What the task requires: Which lines in the records below include the word "computer"? Report each of them in full.

○ ○ ○ ○ ○ ○ ○

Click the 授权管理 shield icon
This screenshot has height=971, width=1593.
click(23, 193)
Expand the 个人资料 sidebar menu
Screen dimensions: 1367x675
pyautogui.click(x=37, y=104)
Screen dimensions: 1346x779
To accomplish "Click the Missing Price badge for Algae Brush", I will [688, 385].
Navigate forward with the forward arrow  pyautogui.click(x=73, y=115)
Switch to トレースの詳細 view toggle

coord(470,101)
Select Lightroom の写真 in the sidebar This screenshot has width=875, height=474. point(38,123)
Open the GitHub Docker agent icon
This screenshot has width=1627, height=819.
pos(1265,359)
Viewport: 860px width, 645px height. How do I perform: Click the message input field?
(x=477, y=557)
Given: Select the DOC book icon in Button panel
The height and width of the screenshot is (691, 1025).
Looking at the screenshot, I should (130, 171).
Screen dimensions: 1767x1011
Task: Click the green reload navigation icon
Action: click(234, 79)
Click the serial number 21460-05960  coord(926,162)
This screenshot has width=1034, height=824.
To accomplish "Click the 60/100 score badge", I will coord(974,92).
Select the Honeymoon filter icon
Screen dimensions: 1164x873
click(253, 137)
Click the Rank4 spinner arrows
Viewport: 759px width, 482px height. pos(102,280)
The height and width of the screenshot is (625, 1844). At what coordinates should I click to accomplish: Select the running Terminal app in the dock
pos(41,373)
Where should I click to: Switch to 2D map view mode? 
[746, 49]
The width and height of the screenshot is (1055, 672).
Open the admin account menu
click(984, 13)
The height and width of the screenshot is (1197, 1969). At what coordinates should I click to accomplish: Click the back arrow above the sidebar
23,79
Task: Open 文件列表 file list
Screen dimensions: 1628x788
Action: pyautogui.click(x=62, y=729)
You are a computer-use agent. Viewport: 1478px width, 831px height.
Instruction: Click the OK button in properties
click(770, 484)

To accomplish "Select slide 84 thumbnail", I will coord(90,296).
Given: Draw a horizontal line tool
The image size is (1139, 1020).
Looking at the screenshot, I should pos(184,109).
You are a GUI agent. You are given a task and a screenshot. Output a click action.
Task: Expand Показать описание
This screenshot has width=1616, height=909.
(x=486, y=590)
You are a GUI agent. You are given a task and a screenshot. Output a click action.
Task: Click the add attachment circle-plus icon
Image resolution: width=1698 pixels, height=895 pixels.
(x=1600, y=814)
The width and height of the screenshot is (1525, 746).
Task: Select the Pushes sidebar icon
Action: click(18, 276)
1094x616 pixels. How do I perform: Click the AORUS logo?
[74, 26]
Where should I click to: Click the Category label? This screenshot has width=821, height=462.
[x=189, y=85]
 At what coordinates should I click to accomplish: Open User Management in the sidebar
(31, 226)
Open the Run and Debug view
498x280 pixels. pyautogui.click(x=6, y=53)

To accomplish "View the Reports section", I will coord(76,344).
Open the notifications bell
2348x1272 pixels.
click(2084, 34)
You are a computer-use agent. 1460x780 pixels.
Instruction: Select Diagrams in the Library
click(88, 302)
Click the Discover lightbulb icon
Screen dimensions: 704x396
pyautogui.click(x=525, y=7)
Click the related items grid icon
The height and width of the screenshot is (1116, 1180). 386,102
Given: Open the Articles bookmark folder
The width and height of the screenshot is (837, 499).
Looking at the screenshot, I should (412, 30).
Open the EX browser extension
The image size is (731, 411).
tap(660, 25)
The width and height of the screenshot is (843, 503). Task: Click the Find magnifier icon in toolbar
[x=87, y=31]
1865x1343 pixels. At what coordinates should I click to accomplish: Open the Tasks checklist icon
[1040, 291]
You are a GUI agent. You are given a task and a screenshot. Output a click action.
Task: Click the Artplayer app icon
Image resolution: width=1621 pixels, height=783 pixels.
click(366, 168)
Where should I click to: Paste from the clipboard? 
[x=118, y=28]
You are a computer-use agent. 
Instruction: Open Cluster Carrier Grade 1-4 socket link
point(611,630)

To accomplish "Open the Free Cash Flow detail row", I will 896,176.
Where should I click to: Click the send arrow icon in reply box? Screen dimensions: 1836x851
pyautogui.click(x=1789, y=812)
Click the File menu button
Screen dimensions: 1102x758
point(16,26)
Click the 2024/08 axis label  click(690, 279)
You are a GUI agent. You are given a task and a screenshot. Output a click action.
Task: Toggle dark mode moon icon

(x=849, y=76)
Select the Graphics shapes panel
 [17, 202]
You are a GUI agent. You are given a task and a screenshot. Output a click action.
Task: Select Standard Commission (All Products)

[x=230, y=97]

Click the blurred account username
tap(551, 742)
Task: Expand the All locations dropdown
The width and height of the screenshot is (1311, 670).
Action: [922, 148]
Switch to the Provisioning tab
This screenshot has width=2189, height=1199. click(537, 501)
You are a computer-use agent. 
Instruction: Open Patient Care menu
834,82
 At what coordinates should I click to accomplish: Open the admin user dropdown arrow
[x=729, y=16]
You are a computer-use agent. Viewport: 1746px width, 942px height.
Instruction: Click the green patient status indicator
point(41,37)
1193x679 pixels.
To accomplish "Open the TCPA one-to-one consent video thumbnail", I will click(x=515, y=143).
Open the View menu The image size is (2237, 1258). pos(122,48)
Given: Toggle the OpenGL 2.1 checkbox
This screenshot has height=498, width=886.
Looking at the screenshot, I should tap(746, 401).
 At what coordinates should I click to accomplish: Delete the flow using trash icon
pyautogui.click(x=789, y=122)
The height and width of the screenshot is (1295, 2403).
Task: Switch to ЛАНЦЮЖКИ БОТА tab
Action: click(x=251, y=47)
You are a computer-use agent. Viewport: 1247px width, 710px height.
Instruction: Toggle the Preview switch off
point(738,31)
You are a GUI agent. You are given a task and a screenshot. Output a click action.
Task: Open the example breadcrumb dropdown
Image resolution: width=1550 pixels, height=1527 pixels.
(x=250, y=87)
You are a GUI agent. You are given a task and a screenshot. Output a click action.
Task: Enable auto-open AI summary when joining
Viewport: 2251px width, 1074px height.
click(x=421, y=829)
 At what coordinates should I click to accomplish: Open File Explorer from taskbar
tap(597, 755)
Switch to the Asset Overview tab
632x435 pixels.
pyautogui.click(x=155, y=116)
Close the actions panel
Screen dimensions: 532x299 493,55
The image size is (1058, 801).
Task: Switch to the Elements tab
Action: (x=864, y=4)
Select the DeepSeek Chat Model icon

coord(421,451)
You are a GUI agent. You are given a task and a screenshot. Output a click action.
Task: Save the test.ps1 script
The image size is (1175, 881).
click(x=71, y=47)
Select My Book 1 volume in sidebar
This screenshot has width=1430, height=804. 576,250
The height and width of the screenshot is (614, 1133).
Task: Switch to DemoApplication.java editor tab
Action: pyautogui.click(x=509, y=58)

○ ○ ○ ○ ○ ○ ○

Solution to this task:
You are a computer-use agent. Viewport: 1478px width, 831px height.
You are a computer-use agent. 1460x780 pixels.
You are a computer-use agent. 
You are a computer-use agent. 
You are a computer-use agent. Viewport: 1746px width, 942px height.
You are a computer-use agent. Viewport: 1247px width, 710px height.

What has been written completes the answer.